**TO DO:** Type out all the records once more, exactly.
--- RECORDS PROVIDED Enclosed Below ---
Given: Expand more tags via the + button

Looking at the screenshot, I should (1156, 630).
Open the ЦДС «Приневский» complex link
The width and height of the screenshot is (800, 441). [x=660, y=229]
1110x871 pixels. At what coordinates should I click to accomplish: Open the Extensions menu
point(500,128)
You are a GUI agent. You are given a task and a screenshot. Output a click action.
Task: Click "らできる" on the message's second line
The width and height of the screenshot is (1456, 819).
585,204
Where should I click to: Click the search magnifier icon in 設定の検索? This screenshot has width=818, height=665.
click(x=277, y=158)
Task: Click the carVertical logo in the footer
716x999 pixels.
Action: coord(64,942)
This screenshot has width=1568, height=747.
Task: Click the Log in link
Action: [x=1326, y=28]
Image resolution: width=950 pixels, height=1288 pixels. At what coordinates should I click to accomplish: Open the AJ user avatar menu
--- End of Enclosed RECORDS PROVIDED ---
**SOLUTION FOR THIS TASK:**
Given: Expand more tags via the + button

Looking at the screenshot, I should (1156, 630).
Open the ЦДС «Приневский» complex link
The width and height of the screenshot is (800, 441). [x=660, y=229]
1110x871 pixels. At what coordinates should I click to accomplish: Open the Extensions menu
point(500,128)
You are a GUI agent. You are given a task and a screenshot. Output a click action.
Task: Click "らできる" on the message's second line
The width and height of the screenshot is (1456, 819).
585,204
Where should I click to: Click the search magnifier icon in 設定の検索? This screenshot has width=818, height=665.
click(x=277, y=158)
Task: Click the carVertical logo in the footer
716x999 pixels.
Action: coord(64,942)
This screenshot has width=1568, height=747.
Task: Click the Log in link
Action: [x=1326, y=28]
Image resolution: width=950 pixels, height=1288 pixels. At what coordinates should I click to accomplish: Open the AJ user avatar menu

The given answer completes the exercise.